All of this helps explain why internet use can arguably become addictive in the sense that some chemicals are addictive -- that is, we can develop a
dysfunctionally strong devotion to the internet, a devotion that leads us to neglect obligations and responsibilities (such as getting a novel written). After all, the internet, like these chemicals,
allows us to trigger our neuronal reward mechanisms with much less work, and much more frequently, than was possible in the environment of our evolution.
For example: In that environment, there was no pornography, much less the vast and instantly accessible supply found on the web. Nor was there the nearly
infinite supply of gossip that is available now that we can spend our time trolling Facebook or living vicariously among celebrities and following their lives on TMZ.

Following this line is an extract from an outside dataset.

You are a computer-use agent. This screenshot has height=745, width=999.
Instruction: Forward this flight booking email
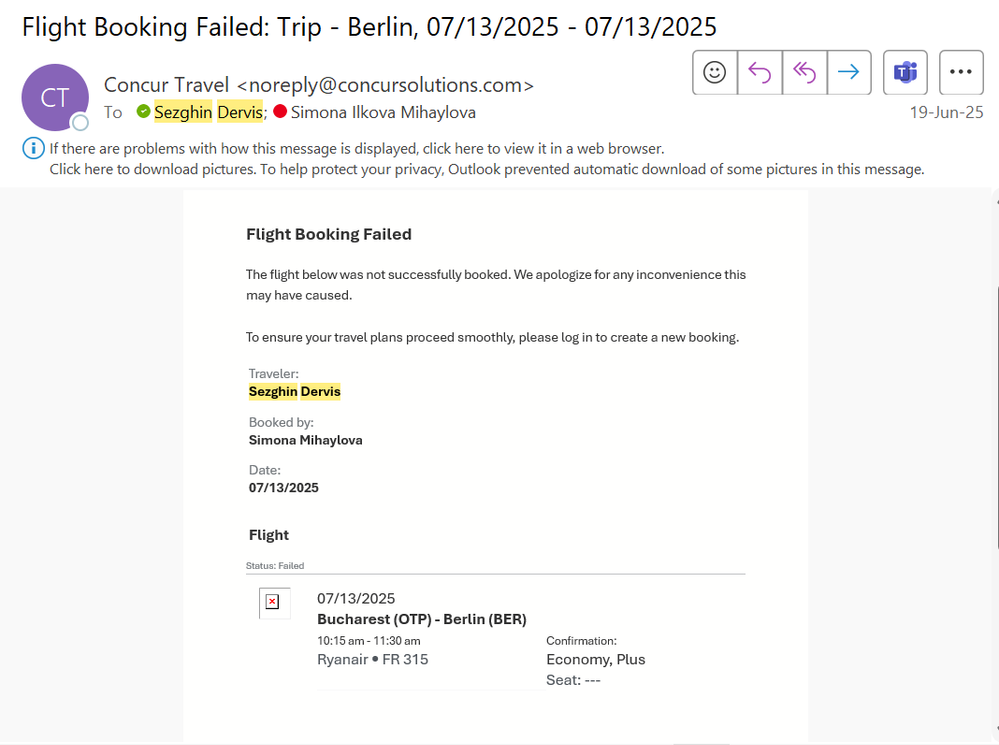pos(849,72)

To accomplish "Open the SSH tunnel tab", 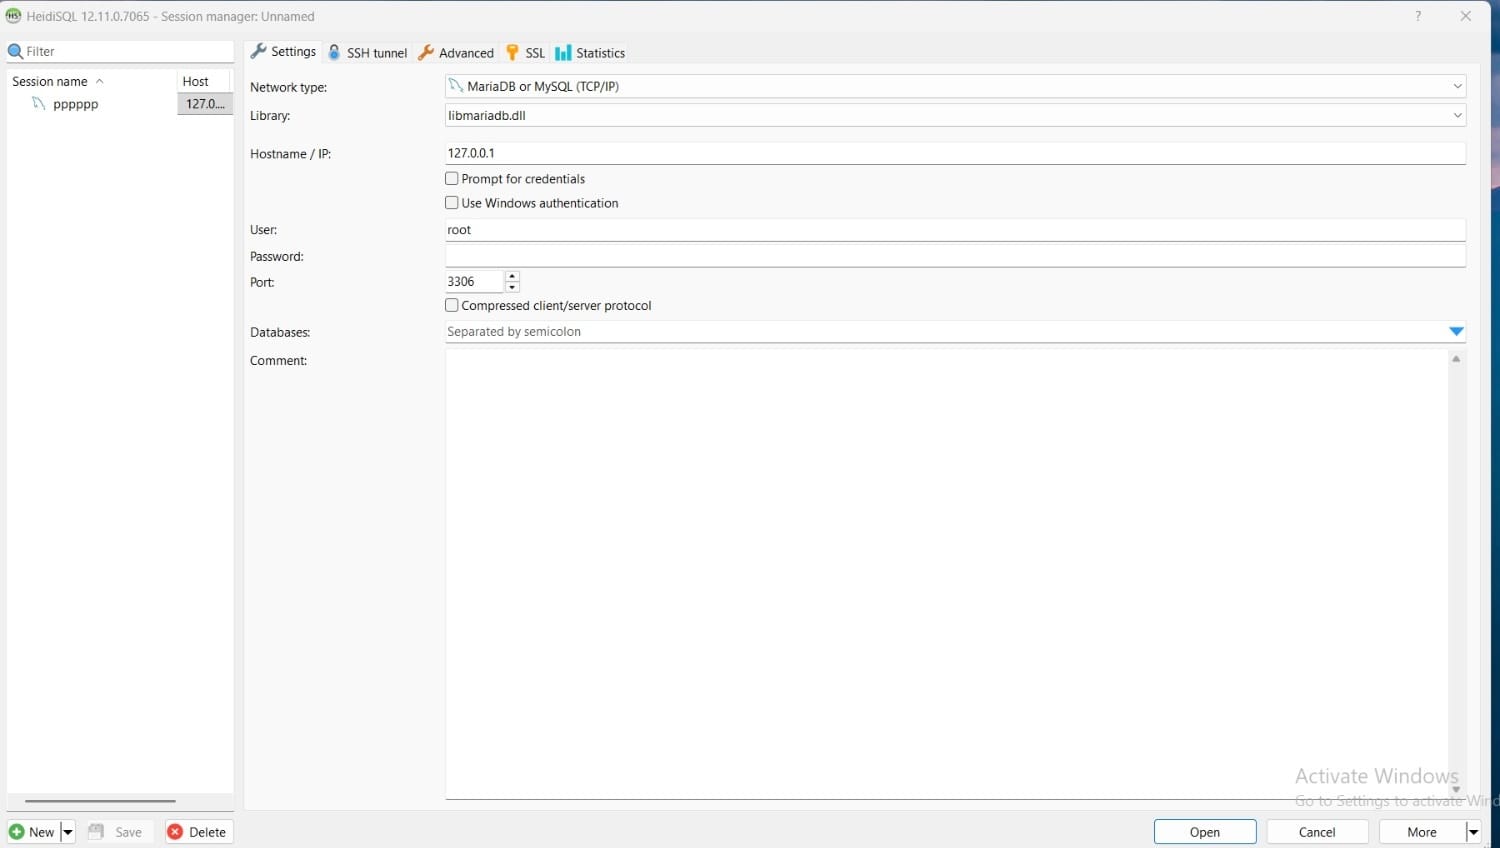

Nor was a robust round of social esteem always, potentially, just a moment away; it wasn't possible, in a very small and technologically primitive
social universe, to at any time of day launch an observation or joke and hope for the prompt affirmation of dozens of retweets or Facebook likes. Nor was
there a YouTube that permitted the easy indulgence of various natural human visual appetites -- watching endearing infants or two guys fighting or real-life
slapstick or whatever.
In other words: the internet, like a pack of cigarettes or lots of cocaine, lets you just sit in a room and repeatedly trigger reward chemicals that, back
in the environment of our evolution, you could trigger only with more work and only less frequently. That's why an internet habit, like a cocaine habit,
can reach dysfunctional levels.
The above-listed forms of internet dependence -- porn, Facebook, TMZ, Twitter, YouTube -- are just a few of the possible ingredients of any one case of internet
"addiction." And each of these ingredients itself involves God-knows-which neurotransmitters and neuronal receptors and, by extension, God-knows-how-many
genes. And all of us have lots and lots of these genes--genes that make us susceptible to internet addiction. Because what the internet does is take lots of
things that natural selection designed us to find gratifying and make them much easier to get.
Sure, some of these genes may vary from person to person in ways that make some people particularly susceptible to internet addiction (though environmental
influences -- e.g. learning self-discipline -- presumably play a very big role). In fact, it will probably turn out that lots of genes vary in this
way -- genes that influence impulsiveness or self-discipline generally, or genes that influence the strength of particular drives, like lust or the urge to
gossip. In fact, there will turn out to be so many genes which are so modestly correlated with internet addiction that if journalists write stories every
time such a gene is found, or is thought to have been found, they will find that they're not shedding much actual light on the situation.
And if they call these genes "internet addiction genes," that will be kind of misleading (which is why I've put that phrase in quotes in the title of this
post). These genes are really just genes for being human. That's why using the internet well is a challenge for us all.